Connecting Gate to Plate Blog

Antibiotics in Food?

 

If you’re in ag, this headline likely made you roll your eyes after a few trying weeks of threats to the use of antibiotics.  If you’re not a part of agriculture, you likely have some concerns about about antibiotic usage in food production. Where’s the disconnect?  I believe that the different perspectives come from varying life experiences – remember that 98.5% of the U.S. population have no direct connection with farming.

As a mom, I spend more time worrying about the over-dosage of medication readily available for children than I do about food being pumped full of antibiotics. My agricultural background gives me a very different perspective than most of my girlfriends who worry about what’s in their children’s food. It doesn’t mean either side is wrong or un-educated; I’d be suspicous from all of the misinformation campaigns if didn’t know the difference from firsthand experiences with giving cattle shots and a degree in Animal Science.

Here it is in simple black and white; antibiotics are needed to keep animals healthy and your food supply safe.  Antibiotics used in food animal production undergo more stringent testing than human antibiotics.  Antibiotics are expensive, which disincentivizes farmers to use them unnecessarily.  Low levels of ionophores in feed undergo the same scrutiny. Again, these help keep animals healthier through reduced bloating, coccidiosis and acidosis – not to mention lessening methane production. The end result?  Better food for you.

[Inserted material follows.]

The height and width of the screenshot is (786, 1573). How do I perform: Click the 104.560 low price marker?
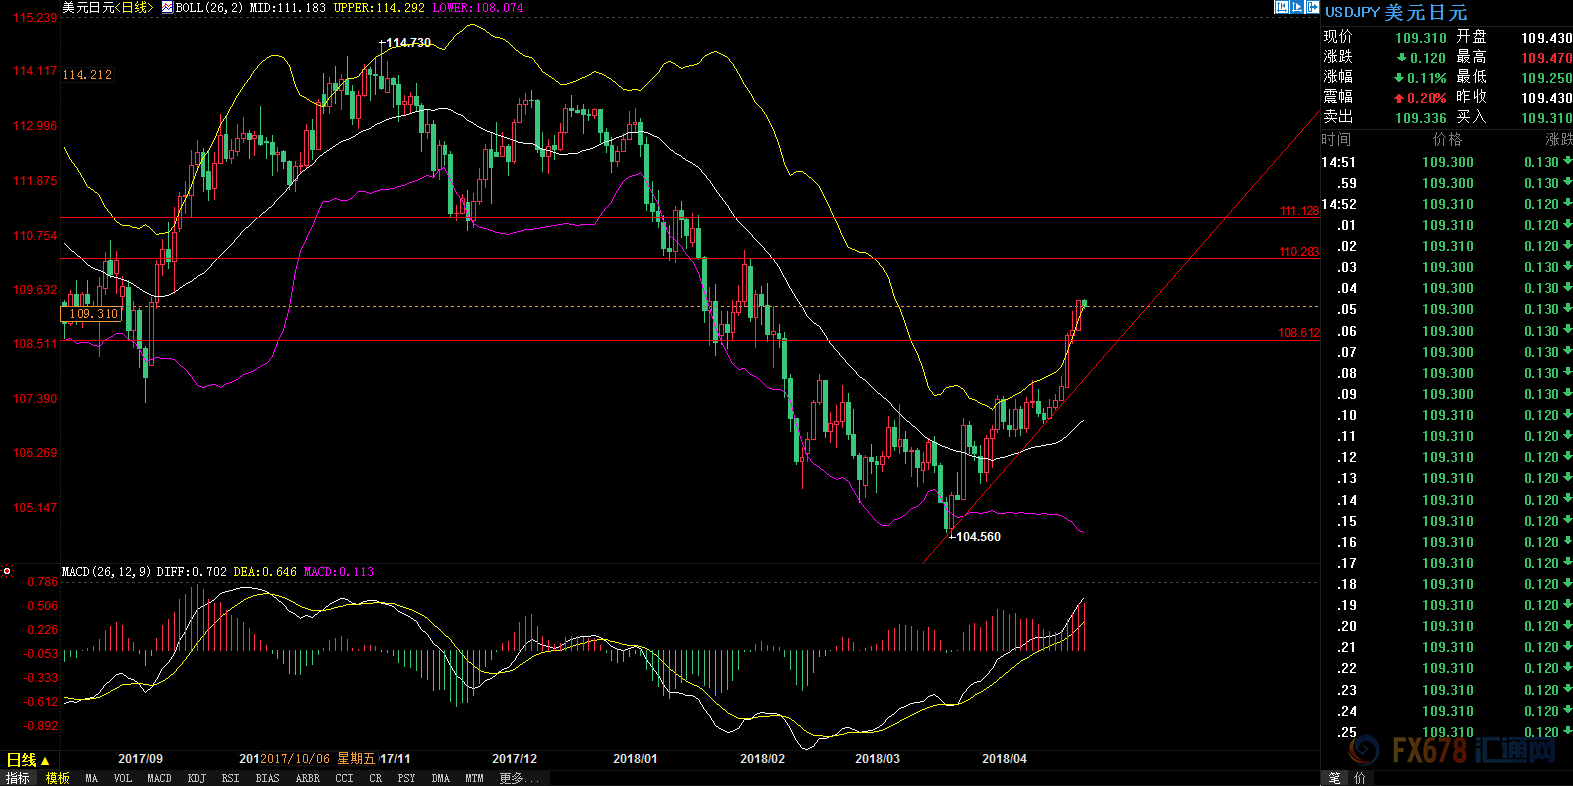(x=977, y=537)
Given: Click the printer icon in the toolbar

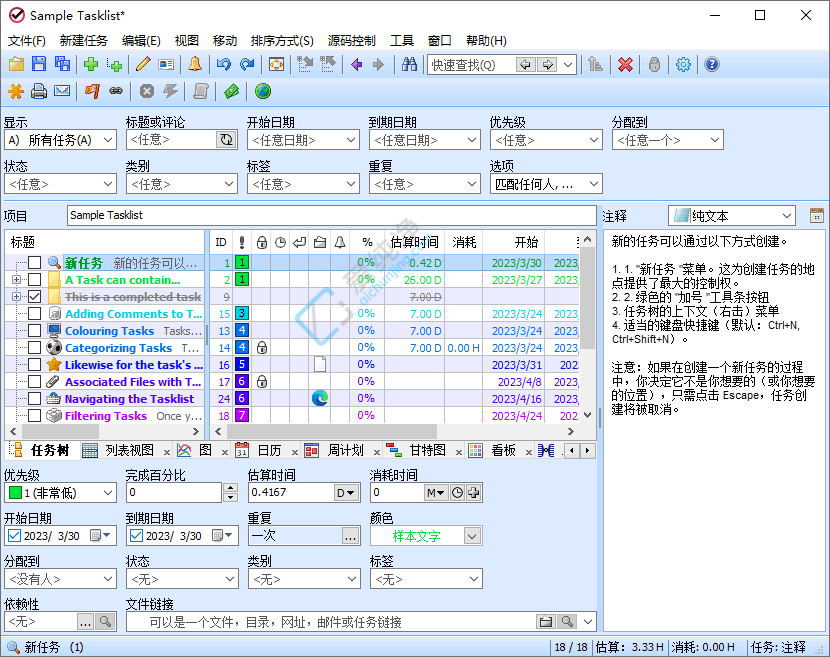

There are numerous checkpoints throughout the food system to protect consumers. For example, no antibiotics are in USDA Grade A milk – it’s checked when a bulk tank of milk leaves the farm, as the tanker arrives at the processor and randomly throughout the bottling process.  Learn more the issue from the people who have firsthand knowledge of animals, their health – and the effect of  both on your food at Animal Health Institute.

We had an interesting dialogue in #AgChat on Twitter this week about farm usage of antibiotics and how to protect the food supply. There were a number of experienced ag people from the crop side of the business who learned just as much as non-ag consumers. Not everyone could agree if antibiotics should only be prescribed by vets or not. Different species use antibiotics in different ways. However, the one point of agreement was the farmers need to be responsible following the protocol  of withholding times (length of time between medication and food harvest).  Many farmers also pointed to their declining use of antibiotics because of management and environmental improvements in the last 20 years.

Antibiotics can be a tough issue, but let’s leave the choice for usage to those who know animals – veterinarians and farmers – rather than lawmakers and lobbyists.  By all means, familiarize yourself with the issue. Consider the increase of antibiotics amongst humans and if you don’t raise animals, visit a farmer to see firsthand how they try to do the right thing for the right reasons. You might be surprised at what you learn.

6 Comments

  1. Bret on July 30, 2009 at 3:36 pm

    I must have participated in a different agchat on Tues. I didn’t see discussions of risk or potential resistance. I only saw outdated ACBA information used as the gospel of antibiotic use. I found myself very concerned when those who raise livestock expound on greater knowledge about proper treatment than Doctors of Veterinary Medicine. The use of prophylactic antibiotics because a human is stressed is unacceptable and seems equally absurd in animals. I may be wrong but Tues night was just a group preaching to the converted. Education and open discussion would be appreciated, but seems out of the reach of those who expect it to be an attack rather than a question.

    • Michele Payn-Knoper on July 30, 2009 at 3:39 pm

      Thanks for your comments; I don’t recognize your name from participating in agchat, so am curious what name you tweet under?

    • Chris on February 3, 2011 at 8:03 pm

      I agree with you, Bret, on how these conversations tend to go (usually nothing more than a defense of the status quo), and about the *possible* risk of the development of resistant organisms. My observation is that the agricultural community elects to dismiss this as a possibility.

      • Michele Payn-Knoper on February 3, 2011 at 9:57 pm

        Interesting, Chris. What do you see as the solution?

  2. Kathy on August 3, 2009 at 7:34 am

    As a participant in the above mentioned agchat, (and someone with a Doctor of Veterinary Medicine degree), I would encourage anyone to make their voices and concerns heard. I think the agchat group participants asked good questions and I tried to answer in simple enough terms for the group to understand. What was interesting to me was the fact that many within agriculture had little understanding of antibiotic usage in livestock. It gives me more evidence that agriculture is too fractured and must make a better effort to become united across all sectors.